Sentenza n. 227/1983
Altra decisione · depositata il 21/07/1983 · relatore Antonio La Pergola
Epigrafe
ha pronunciato la seguente SENTENZA nel giudizio di legittimità costituzionale della legge 16 aprile
1976, n. 126 (Disciplina degli scarichi nelle acque marittime) promosso
con ricorso della Regione Sardegna, notificato il 21 maggio 1976,
depositato in cancelleria il 31 successivo ed iscritto al n. 19 del
registro ricorsi 1976 e del quale è stata data notizia nella Gazzetta
Ufficiale della Repubblica n. 164 del 1976.

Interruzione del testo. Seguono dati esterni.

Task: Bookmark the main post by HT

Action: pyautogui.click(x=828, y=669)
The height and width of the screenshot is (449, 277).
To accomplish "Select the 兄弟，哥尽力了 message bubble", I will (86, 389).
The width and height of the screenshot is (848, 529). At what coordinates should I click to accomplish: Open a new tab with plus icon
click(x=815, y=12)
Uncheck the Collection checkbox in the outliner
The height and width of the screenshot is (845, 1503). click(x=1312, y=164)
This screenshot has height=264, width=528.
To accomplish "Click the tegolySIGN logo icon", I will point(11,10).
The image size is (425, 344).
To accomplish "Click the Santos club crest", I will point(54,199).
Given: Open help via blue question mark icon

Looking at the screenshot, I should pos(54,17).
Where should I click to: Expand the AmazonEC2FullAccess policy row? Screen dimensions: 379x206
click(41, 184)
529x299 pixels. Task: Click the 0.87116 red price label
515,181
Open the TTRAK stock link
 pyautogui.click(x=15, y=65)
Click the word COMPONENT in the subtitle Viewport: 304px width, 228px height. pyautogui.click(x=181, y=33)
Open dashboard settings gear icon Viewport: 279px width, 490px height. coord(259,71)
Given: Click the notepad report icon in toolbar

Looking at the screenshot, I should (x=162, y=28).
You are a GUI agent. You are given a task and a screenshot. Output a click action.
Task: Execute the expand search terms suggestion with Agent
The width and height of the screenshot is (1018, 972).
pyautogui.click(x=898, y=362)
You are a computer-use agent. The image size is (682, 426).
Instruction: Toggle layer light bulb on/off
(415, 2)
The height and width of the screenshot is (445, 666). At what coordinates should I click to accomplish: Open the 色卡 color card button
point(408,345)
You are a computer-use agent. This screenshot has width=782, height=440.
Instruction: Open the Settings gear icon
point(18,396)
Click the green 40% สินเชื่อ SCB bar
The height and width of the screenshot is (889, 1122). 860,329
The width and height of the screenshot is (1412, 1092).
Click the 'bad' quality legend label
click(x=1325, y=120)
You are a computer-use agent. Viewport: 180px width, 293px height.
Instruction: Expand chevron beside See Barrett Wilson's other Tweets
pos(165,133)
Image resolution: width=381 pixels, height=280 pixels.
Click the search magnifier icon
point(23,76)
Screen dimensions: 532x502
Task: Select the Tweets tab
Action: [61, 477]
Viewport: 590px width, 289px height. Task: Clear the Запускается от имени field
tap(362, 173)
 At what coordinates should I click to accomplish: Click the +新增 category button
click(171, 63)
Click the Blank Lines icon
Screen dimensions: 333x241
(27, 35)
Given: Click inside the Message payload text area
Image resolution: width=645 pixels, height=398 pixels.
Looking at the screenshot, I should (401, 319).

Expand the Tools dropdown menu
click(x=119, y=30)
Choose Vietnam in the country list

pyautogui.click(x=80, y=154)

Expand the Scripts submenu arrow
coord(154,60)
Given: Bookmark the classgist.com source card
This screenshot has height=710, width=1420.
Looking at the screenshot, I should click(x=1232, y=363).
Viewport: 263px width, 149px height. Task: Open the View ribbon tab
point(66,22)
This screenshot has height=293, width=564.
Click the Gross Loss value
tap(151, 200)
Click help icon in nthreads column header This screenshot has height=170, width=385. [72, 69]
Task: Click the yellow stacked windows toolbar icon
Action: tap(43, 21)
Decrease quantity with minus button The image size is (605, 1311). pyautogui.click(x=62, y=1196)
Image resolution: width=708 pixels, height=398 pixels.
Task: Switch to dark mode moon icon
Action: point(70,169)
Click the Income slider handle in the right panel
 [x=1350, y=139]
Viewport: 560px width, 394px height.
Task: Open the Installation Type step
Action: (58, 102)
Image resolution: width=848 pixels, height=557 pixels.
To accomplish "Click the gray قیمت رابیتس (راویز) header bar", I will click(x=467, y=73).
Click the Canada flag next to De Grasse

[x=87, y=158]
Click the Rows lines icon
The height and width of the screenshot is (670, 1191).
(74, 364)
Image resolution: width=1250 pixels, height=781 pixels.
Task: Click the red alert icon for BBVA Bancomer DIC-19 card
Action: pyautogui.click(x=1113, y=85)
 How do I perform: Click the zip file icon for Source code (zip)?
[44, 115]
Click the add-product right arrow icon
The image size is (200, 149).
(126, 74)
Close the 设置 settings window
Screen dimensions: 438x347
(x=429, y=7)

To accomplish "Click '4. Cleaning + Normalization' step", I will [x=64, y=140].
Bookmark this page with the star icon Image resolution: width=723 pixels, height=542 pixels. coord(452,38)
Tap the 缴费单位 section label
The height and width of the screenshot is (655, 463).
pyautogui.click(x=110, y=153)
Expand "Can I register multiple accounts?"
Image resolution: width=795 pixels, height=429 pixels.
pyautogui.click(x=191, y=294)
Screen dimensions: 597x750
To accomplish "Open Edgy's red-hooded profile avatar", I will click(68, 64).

Visto l'atto di costituzione del Presidente del Consiglio dei
ministri;
udito nell'udienza pubblica del 10 maggio 1983 il Giudice relatore
Antonio La Pergola;
uditi l'avvocato Giuseppe Guarino per la Regione Sardegna e
l'avvocato dello Stato Giorgio Azzariti per il Presidente del Consiglio
dei ministri.
Motivazione
Ritenuto in fatto :
1. - La Regione Sardegna ricorre contro lo Stato, impugnando avanti
la Corte la legge 16 aprile 1976, n. 126, che disciplina gli scarichi
nelle acque marittime. La ricorrente deduce la violazione degli artt.
3, lett. i, 4, lett. i, e 6 del proprio Statuto speciale di autonomia,
che ad essa Regione attribuirebbero competenza sia legislativa
primaria, sia amministrativa, nelle materie investite dalle leggi
impugnate. La Regione assume, poi, di essere, in base alle norme di
attuazione dello Statuto, investita di varie altre attribuzioni, che
afferiscono alla sorveglianza e ai permessi per il versamento nelle
acque dei rifiuti industriali, relativamente al demanio marittimo e al
mare territoriale; la stessa normativa di attuazione, pur avendo fatta
salva la competenza statale quanto all'igiene del suolo e
dell'ambiente, all'inquinamento atmosferico e delle acque e agli
aspetti igienico-sanitari delle industrie insalubri, avrebbe delegato
alla Regione l'esercizio delle corrispondenti funzioni amministrative.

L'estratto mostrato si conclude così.